A Community Devoted to the Preservation and Practice of Celestial Navigation and Other Methods of Traditional Wayfinding
From: Brad Morris
Date: 2012 Sep 14, 15:52 -0400
Brightness does indeed matter. That's why my list used the navigational stars and the "Bright Stars" from the Astronomical Almanac.
The smart lads will point out that its hard to find a star that appears only in the "Bright Stars" list. It was, right up until I got a Sky Scout.
Enter the star name and the Sky Scout takes you there. Its nearly idiot proof (lucky for me, snicker)! Once I could see both stars of the pair, I could begin. Set the circle of reflection, and bend like a crazy maniac. Since it didn't matter which star took which path, I would try all kinds of approaches to the sight.
Camera calibration does benefit by using star distances. This way dip, height of eye, and a fuzzy horizon are eliminated as error sources. The time needed to do a set of observations is reduced as well. The only problem in my way is the sensitivity of my camera to the lower magnitude stars. Planets and bright stars work great.
[NavList] Star - Star Distances
From: Brad Morris
Date: 26 Apr 2010 12:08
After a rather lengthy and exhausting data manipulation effort, I have finally completed an interesting list. You will find this list to be similar to the list found in Cmdr. Bauer's "The Sextant Handbook". Cmdr Bauer provides a few star-star pairs in an appendix.
The list pairs every one of the 57 navigational stars, plus polaris, with each other. Once the pairing is made, I have computed the distance, ignoring aberation and refraction. I used the right ascension and declination from the USNO Bright Stars list. Aberation and refraction values cannot be pre-computed as they are a function of the time and your position on the planet.
I was frustrated by randomly trying pairs, searching for the right pair in the range I wanted. This list solves that little dilemma.
So what good is a list of interstellar angles that does not include those aberration and refraction? The value is that the list permits you to find a star - star pair in the desired range. Example: By trial and error, you have determined your arc error except for values in the 50 degree range. By looking at this list, you will find 111 pairs whose nominal range is between 50 and 60 degrees. One of them might just work for you!

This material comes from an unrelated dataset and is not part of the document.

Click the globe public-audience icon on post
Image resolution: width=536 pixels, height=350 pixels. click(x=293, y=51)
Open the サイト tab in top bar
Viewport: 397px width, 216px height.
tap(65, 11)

Not every star - star pair will be visible from your location. For example, my latitude is 40N. I can never expect to use the southern cross (Acrux, Gacrux) for star - star pairs from my latitude. They will be below my horizon. Further, even if the stars may be visible from my latitude, the pair will only be visible at certain times of the year.
However, since the list is an exhaustive pairing of all navigational stars, plus Polaris, we have 1626 pairs to play with. The list begins with a small distance (Hadar, Rigel Kentaurus) at 4.399 degrees and ends with a large distance (Schedar, Gacrux) at 178.598 degrees.
As a practical matter, we would want to keep the altitudes above 10 degrees so the nominal maximum angle would be about 160 degrees. Of course, very few sextants can measure in this range. That's a silly remark! A much more practical range would be about 120 degrees. Keeping in mind Cook's spectacular 155 degree sun - moon lunar, however, the list is not truncated.
In actual practice, I have used the list to select the star pair based upon the desired angle. Then I use my 2102-D Rude Star Finder to see if the pair is visible from my location. If so, I then check to see if it will be visible at NIGHT (hahaha). Then, using the Bright Stars right ascension and declination for both objects, I calculate the apparent distance, accounting for the aberration and refraction. Naturally, this is done by spreadsheet, not by hand. Having the apparent distance calculated, I preset my sextant to the angle and measure.
Hopefully, this list survives the critical inspection of my colleagues here on the NavList.